Au bout d’un quart d’heure d’une conversation traînante, Ferdinand dit à Étienne :

— Sortons-nous ?

— Si vous voulez, répondit le jeune homme.

— Étienne doit avoir assez du froid qu’il fait dehors, observa Claire ; il me semble que tu pourrais recevoir sa visite chez toi.

— Ce qui est fort étrange, c’est que tu te permettes de me donner un conseil à cet égard, répondit M. Desfayes.

Sur une réplique de Claire, il fut plus brutal encore, et sortit suivi d’Étienne, en fermant la porte violemment.

— Eh bien ! vous voici déjà en guerre, ton mari et toi ? dit Mathilde à sa cousine, quand elles furent seules.

Claire ne répondit pas ; elle semblait regarder avec attention sa chiffonnière, et comme elle avait le dos tourné à la lampe, son visage était dans l’ombre.

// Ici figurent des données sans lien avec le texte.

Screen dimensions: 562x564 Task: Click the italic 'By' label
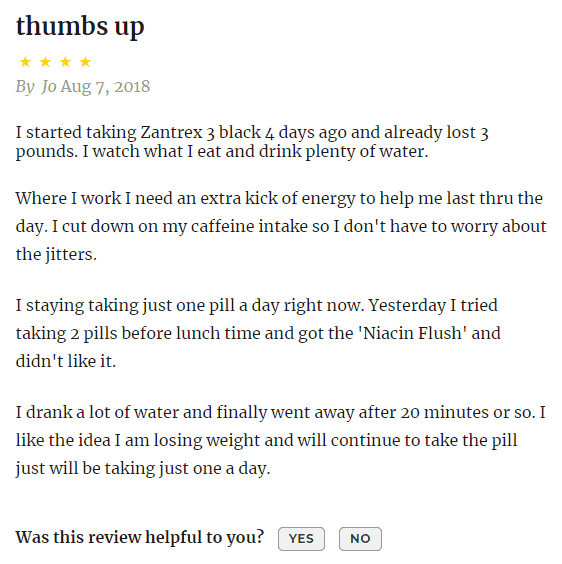pos(25,87)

— Cela ne m’étonne pas, poursuivit Mathilde. Plus le rêve de bonheur a été doux, plus la déception est amère. Je t’ai vu te livrer avec étourderie à un grand enthousiasme, et je m’attendais à ce résultat. C’est que tout est calculé, vois-tu, dans l’éducation réciproque des hommes et des femmes, pour qu’il n’y ait entre eux d’autres rapports que des rapports matériels. Chacun étant occupé de son côté de choses que l’autre n’entend point, ne peut épancher ses préoccupations qu’à la condition d’ennuyer son compagnon, et même avec la certitude de n’en pas être compris ; leurs goûts, leurs habitudes, leurs opinions, leurs préjugés sont combinés de manière à se croiser partout à angles droits, et quand ce double chef-d’œuvre d’opposition et de dissemblance est achevé, on les lie ensemble pour la vie en leur disant : Aimez-vous ! Malheureusement il leur est cent fois plus facile de se haïr.